Kid Cudi shocked a lot of people when he announced that he was checking himself into a rehabilitation center to get help with his anxiety, depression, and suicidal thoughts.
Cudi posted about his decision to seek help on Facebook:
"It's been difficult for me to find the words to what I'm about to share with you because I feel ashamed. Ashamed to be a leader and hero to so many while admitting I've been living a lie. It took me a while to get to this place of commitment, but it is something I have to do for myself, my family, my best friend/daughter and all of you, my fans.
Yesterday I checked myself into rehab for depression and suicidal urges.

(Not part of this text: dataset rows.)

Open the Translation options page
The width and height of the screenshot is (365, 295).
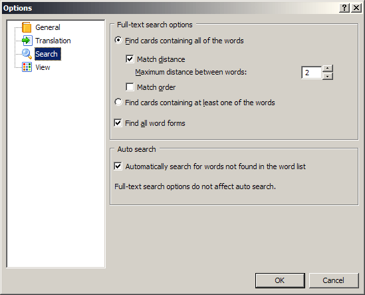(53, 41)
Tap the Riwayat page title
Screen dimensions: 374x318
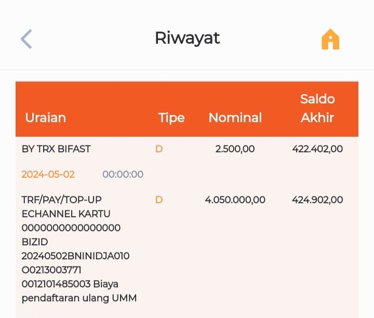pos(188,38)
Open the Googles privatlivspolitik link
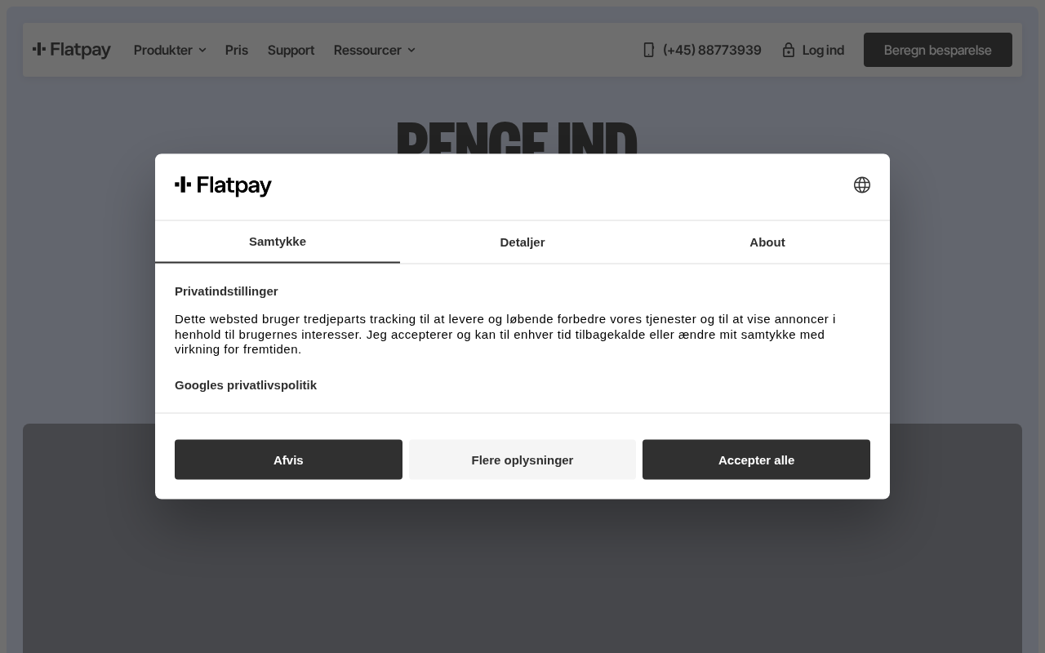 pyautogui.click(x=246, y=384)
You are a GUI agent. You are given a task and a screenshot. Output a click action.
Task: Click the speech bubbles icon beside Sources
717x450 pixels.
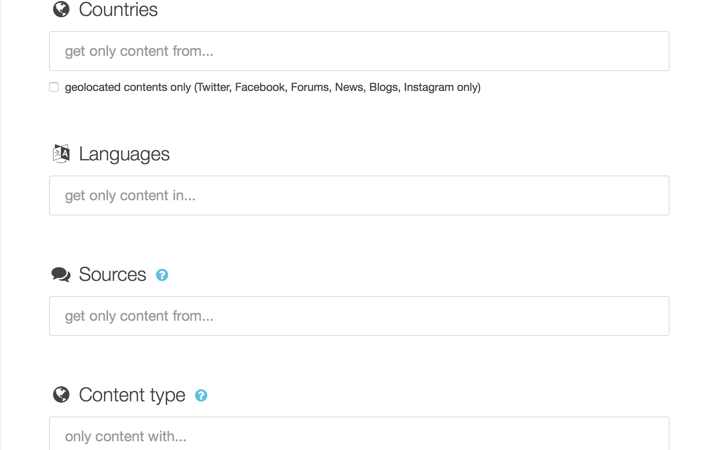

I am not at peace. I haven't been since you've known me. If I didn't come here, I would've done something to myself. I simply am a damaged human swimming in a pool of emotions everyday of my life. Theres a raging violent storm inside of my heart at all times. Idk what peace feels like. Idk how to relax. My anxiety and depression have ruled my life for as long as I can remember and I never leave the house because of it. I cant make new friends because of it. I don't trust anyone because of it and Im tired of being held back in my life. I deserve to have peace. I deserve to be happy and smiling. Why not me? I guess I give so much of myself to others I forgot that I need to show myself some love too. I think I never really knew how. Im scared, im sad, I feel like I let a lot of people down and again, Im sorry. Its time I fix me. Im nervous but ima get through this.
I wont be around to promote much, but the good folks at Republic and my manager Dennis will inform you about upcoming releases. The music videos, album release date etc. The album is still on the way. Promise. I wanted to square away all the business before I got here so I could focus on my recovery.
If all goes well ill be out in time for Complexcon and ill be lookin forward to seeing you all there for high fives and hugs.
Love and light to everyone who has love for me and I am sorry if I let anyone down. I really am sorry. Ill be back, stronger, better. Reborn. I feel like shit, I feel so ashamed. Im sorry.
I love you,
Scott Mescudi"
Shocking to some but true Cudi fans weren't all that surprised…
When Kid Cudi dropped his first mixtape “A Kid Named Cudi” in 2008, I was a sophomore at Parma Senior High School. At that time there was very little new going on in the Cleveland area music scene.
So when my friend Justin texted me and told me to check out some guy named Kid Cudi saying “he’s from Cleveland” I hopped on Limewire right away. I downloaded the tape. All it took was one track and I was hooked.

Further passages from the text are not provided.